Continuing professional development for practising teachers in Mauritius
A collaborative Partnership between the University of Brighton and the Institute of Education (Mauritius) is building Continuing Professional Development capacity through a series of projects to address limited higher education development for teachers.
The University of Brighton has been supporting the Mauritian Government since 1998 with its efforts to increase educational attainment.
Through a series of projects to address limited higher education development for practising teachers, the university developed a programme to support qualified teachers in gaining a masters level qualification, in response to a Mauritian Government directive that all practicing teachers must hold postgraduate qualification by 2013.
Working in partnership with the Mauritius Institute of Education (MIE), an Education Leadership and Management specialist route of the University of Brighton’s MA Education was developed. A key focus meant the programme had to reflect the local needs of the island state and become sustainable to ensure impact within the teaching community and, ultimately, increase the attainment of pupil’s education on the Island.

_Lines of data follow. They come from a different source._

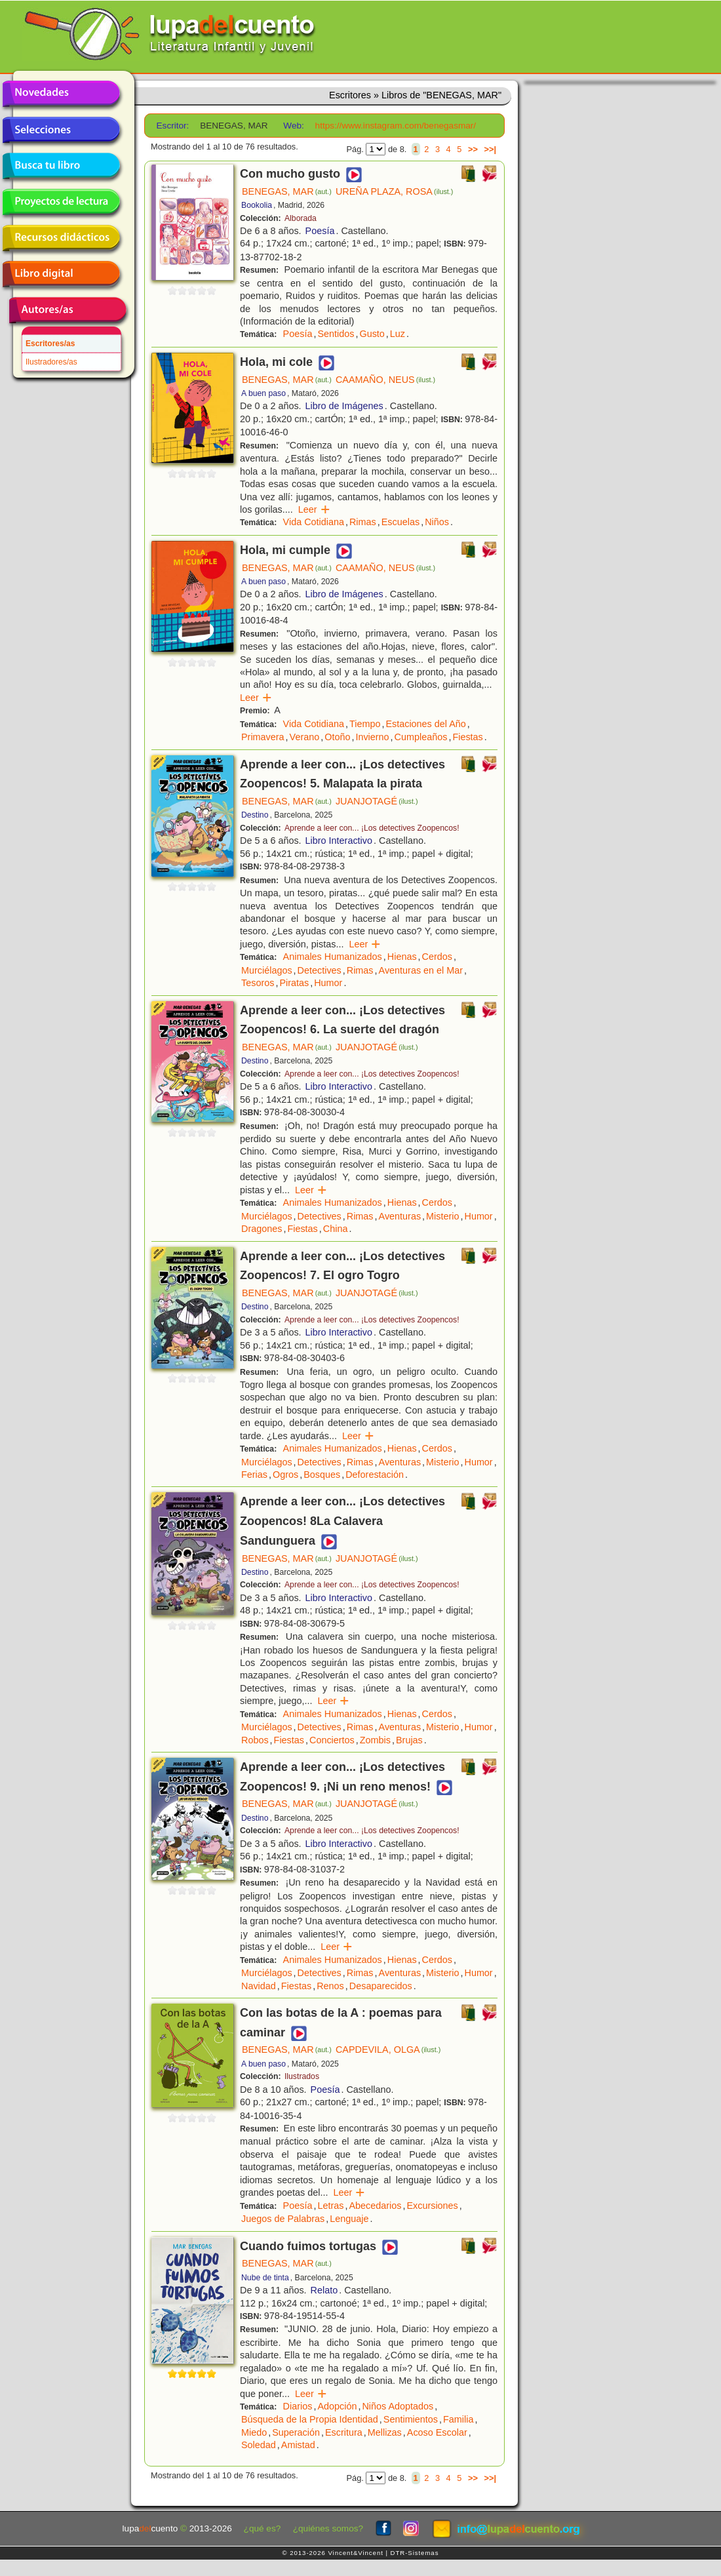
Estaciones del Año (425, 724)
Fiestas (467, 737)
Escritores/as (50, 343)
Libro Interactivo (338, 840)
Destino (254, 815)
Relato (324, 2290)
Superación (296, 2432)
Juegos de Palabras (282, 2218)
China (335, 1228)
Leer (314, 509)
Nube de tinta (265, 2277)
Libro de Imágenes (344, 406)
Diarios (298, 2406)
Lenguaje (349, 2218)
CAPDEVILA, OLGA (388, 2049)
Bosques (321, 1474)
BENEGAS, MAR (287, 191)
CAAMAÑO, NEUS (385, 379)
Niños (437, 522)
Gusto (371, 333)
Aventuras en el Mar (421, 970)
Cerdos (437, 956)
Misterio (442, 1216)
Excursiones (432, 2205)
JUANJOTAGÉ (377, 801)
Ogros (285, 1474)
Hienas (402, 956)
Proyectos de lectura (61, 202)
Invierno (372, 737)
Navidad (258, 1986)
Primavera (262, 737)
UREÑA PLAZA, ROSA (395, 191)
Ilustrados (301, 2076)
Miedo (254, 2432)
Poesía (320, 231)
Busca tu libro (61, 166)
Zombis (375, 1740)
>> (473, 149)
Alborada (300, 218)
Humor (328, 983)
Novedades (61, 94)
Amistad (298, 2445)
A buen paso (263, 393)
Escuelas (400, 522)
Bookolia (256, 205)
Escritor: (173, 125)
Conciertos (332, 1740)
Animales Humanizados (332, 956)
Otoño (337, 737)
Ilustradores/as (51, 362)
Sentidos (335, 333)
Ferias (254, 1474)
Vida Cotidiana (313, 522)
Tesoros (257, 983)
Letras (330, 2205)
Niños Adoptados (397, 2406)
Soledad (258, 2445)
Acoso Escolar (437, 2432)
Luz (397, 333)
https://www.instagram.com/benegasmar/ (396, 125)
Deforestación (374, 1474)
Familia (458, 2419)
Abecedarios (375, 2205)
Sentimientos (410, 2419)
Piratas (294, 983)
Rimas (362, 522)
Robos (255, 1740)
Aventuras (400, 1216)
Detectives (319, 970)
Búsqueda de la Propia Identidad (309, 2419)
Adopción (337, 2406)
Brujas (409, 1740)
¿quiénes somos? (328, 2528)
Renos (330, 1986)
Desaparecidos (380, 1986)
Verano (305, 737)
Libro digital (61, 274)
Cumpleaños (421, 737)
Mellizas (385, 2432)
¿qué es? (262, 2528)
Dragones (261, 1228)
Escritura (343, 2432)
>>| (490, 149)
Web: (293, 125)
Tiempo (364, 724)
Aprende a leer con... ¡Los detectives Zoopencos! (371, 828)
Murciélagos (266, 970)
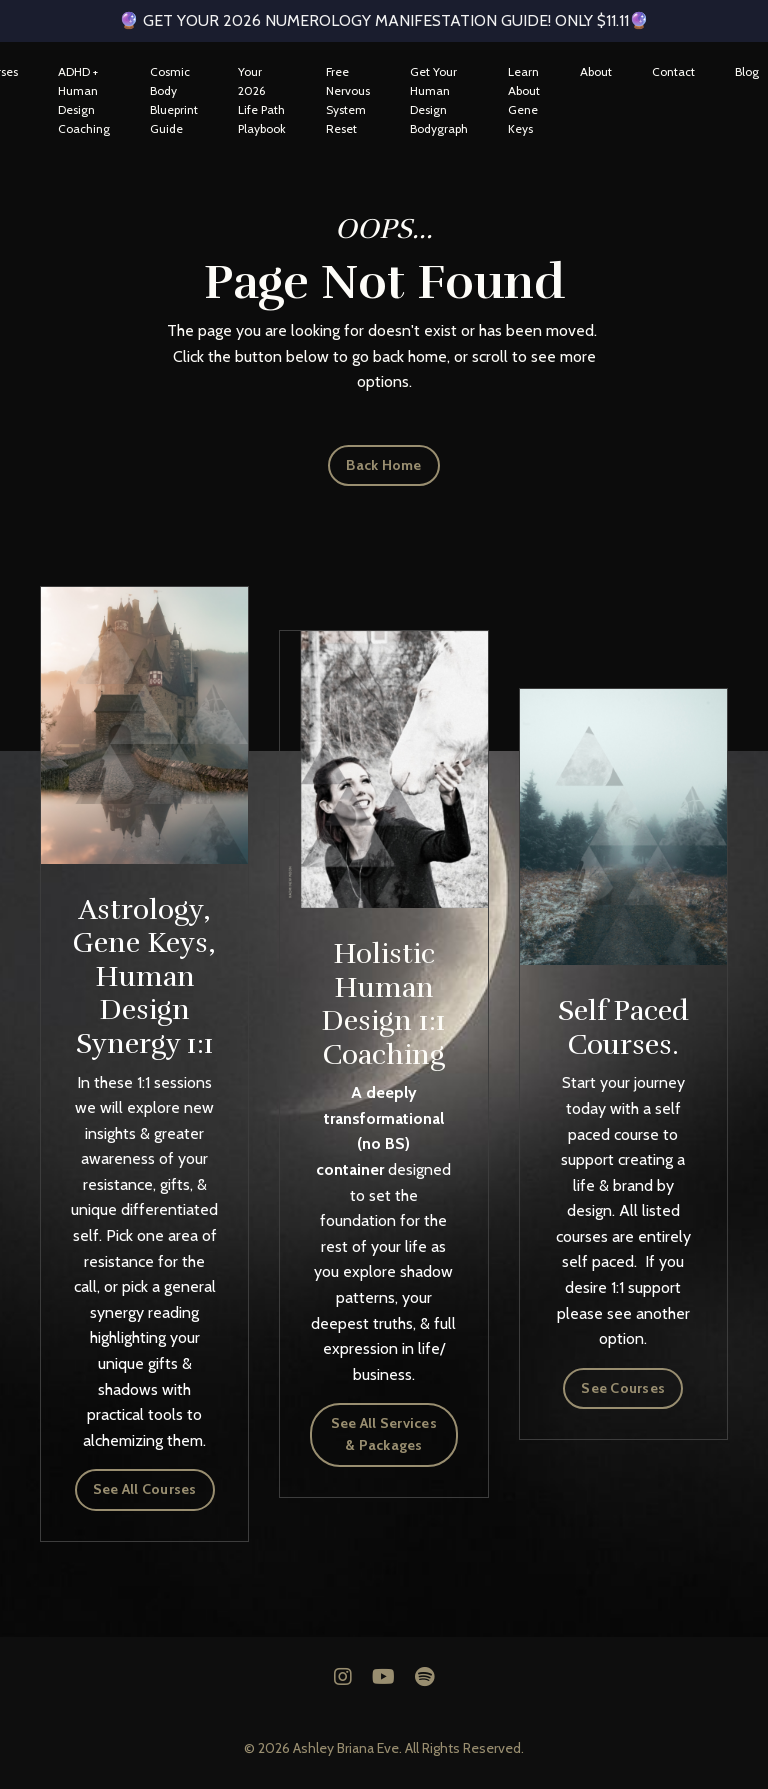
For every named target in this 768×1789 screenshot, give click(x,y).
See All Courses (145, 1489)
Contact (673, 71)
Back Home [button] (383, 465)
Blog (747, 71)
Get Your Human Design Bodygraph (439, 100)
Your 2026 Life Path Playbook (262, 100)
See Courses (623, 1388)
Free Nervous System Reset (348, 100)
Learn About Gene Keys (524, 100)
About (596, 71)
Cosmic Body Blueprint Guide (174, 100)
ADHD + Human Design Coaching (84, 100)
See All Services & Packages (384, 1434)
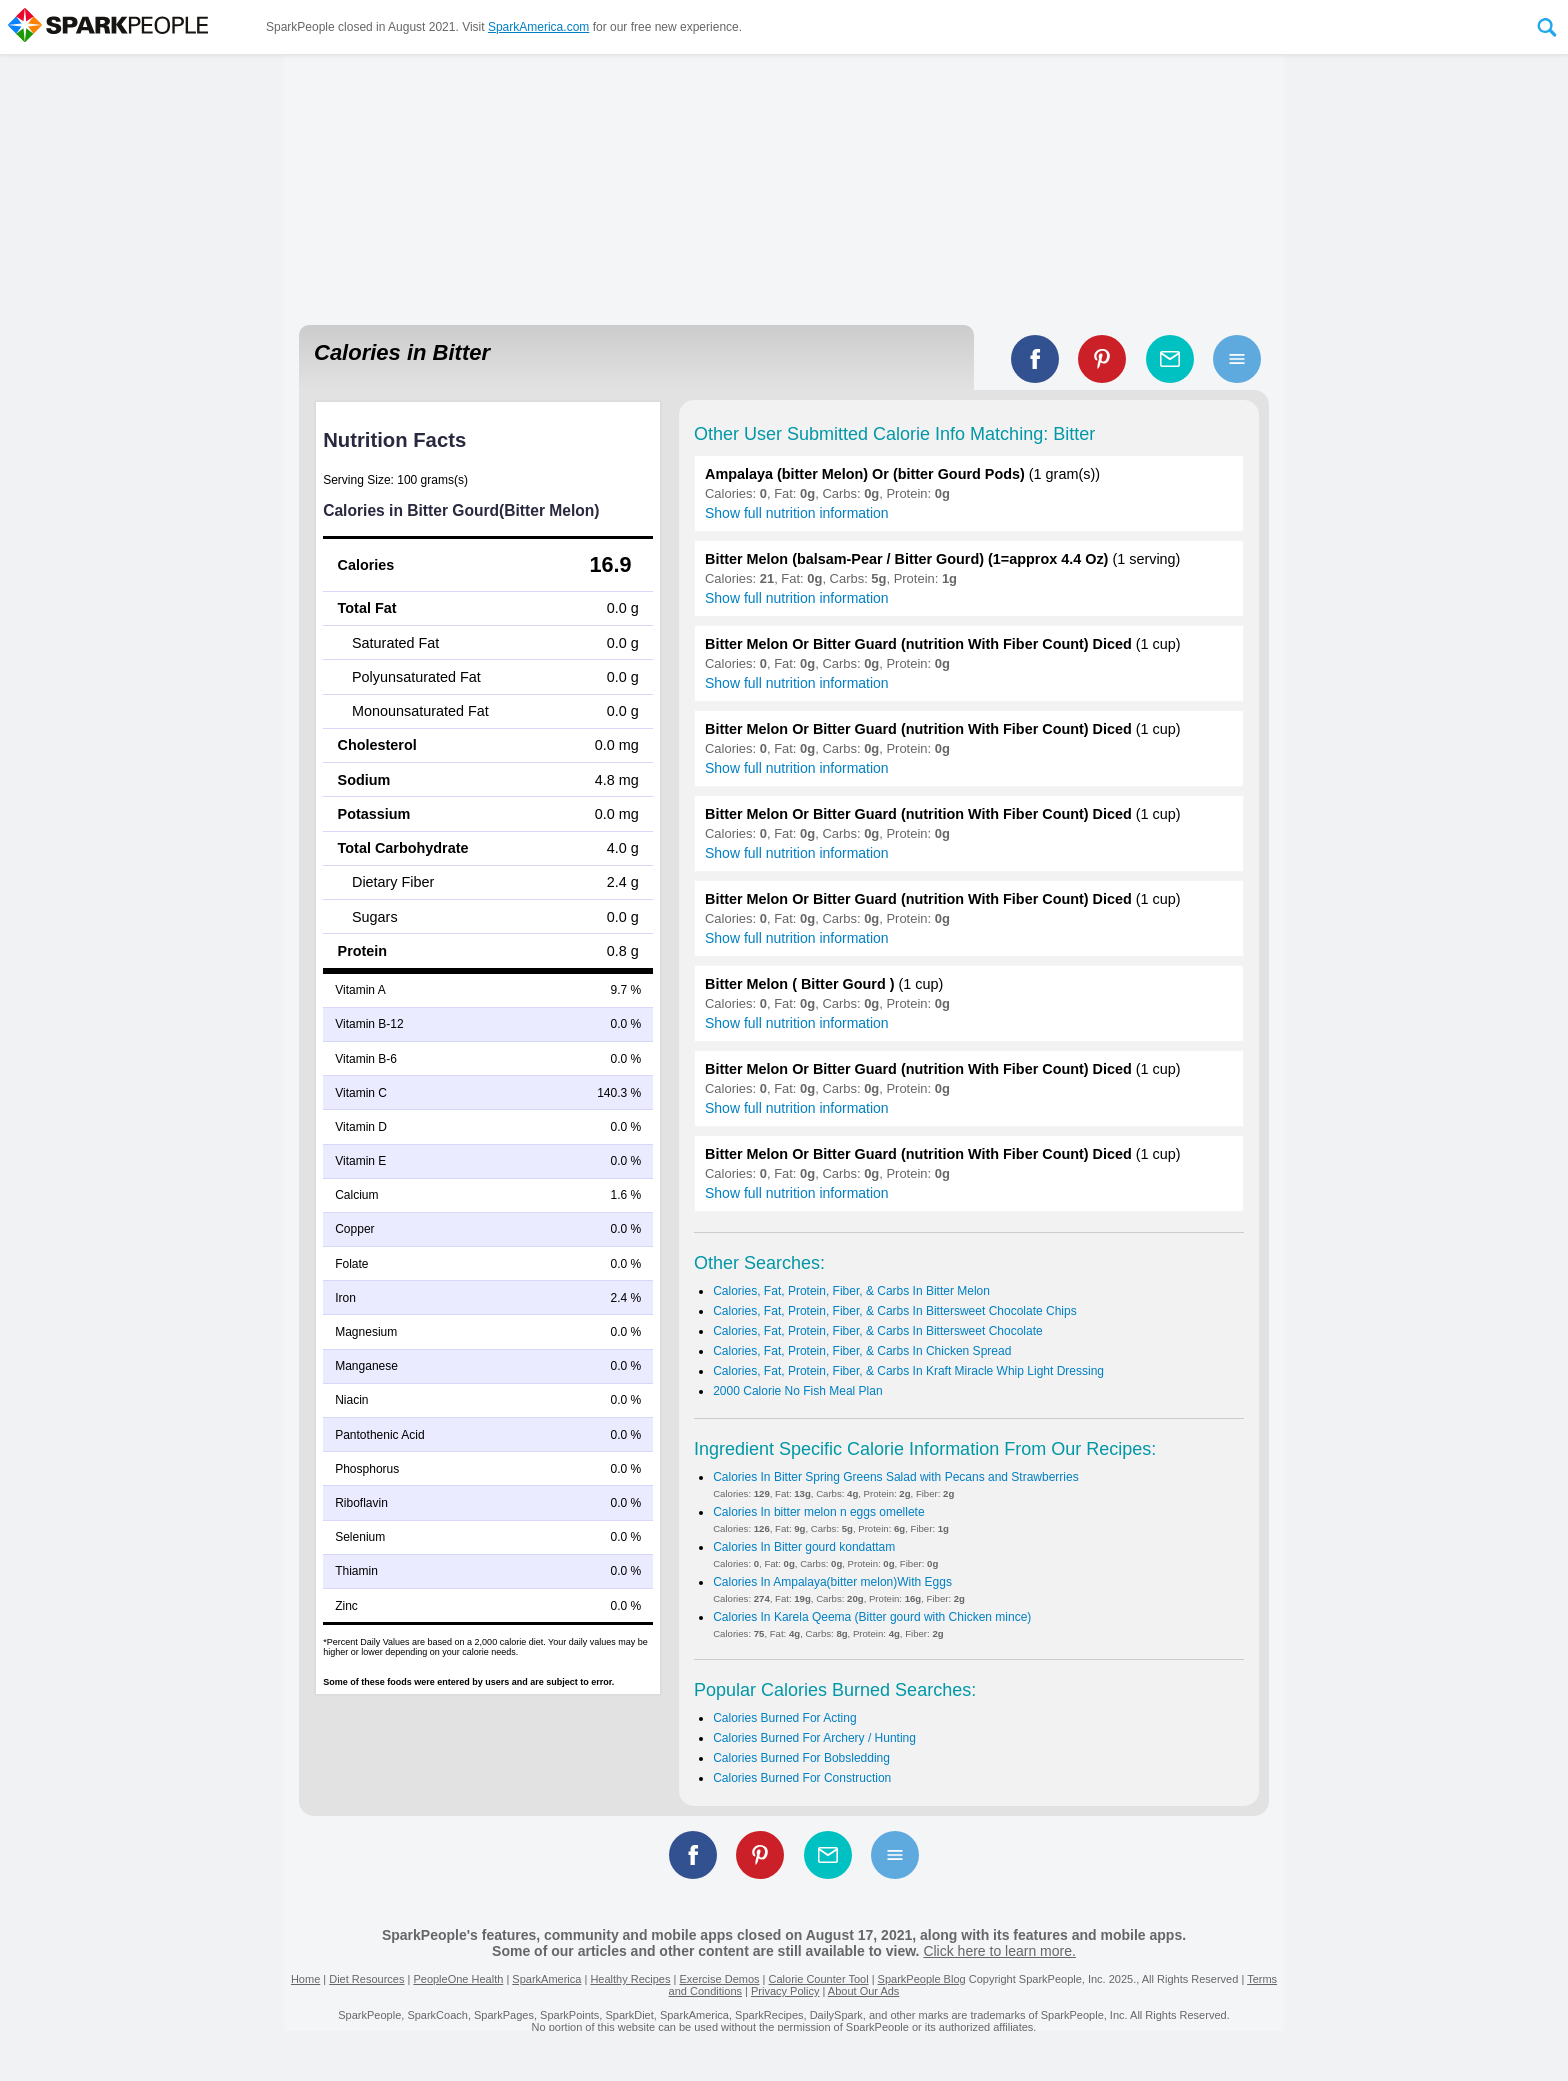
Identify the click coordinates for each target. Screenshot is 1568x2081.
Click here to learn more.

The initial MA programme has been extended and is now developed and delivered collaboratively with MIE staff who include graduates from the earlier Mauritian MA cohorts. The University of Brighton’s capacity-building approach has led to over 175 students to date successfully graduating with the MA award. Many of these graduates are now senior education leaders within Mauritius and are having a significant impact on pupil attainment and the development of the Mauritian education system. At least six graduates have gained positions as Rectors, or head teachers, and others have progressed from the MA to the MIE. Other former students now work for government agencies such as oversees Consulates and local authorities as well as for the British Council.
The MA education programme has offered opportunities for those who are already in those positions to have a programme of professional development that will support their career changes. Progression and impact continue to be a major theme for the MiE. The University of Brighton was further contracted to deliver an Ed.Phil, with the first cohort starting in December 2011.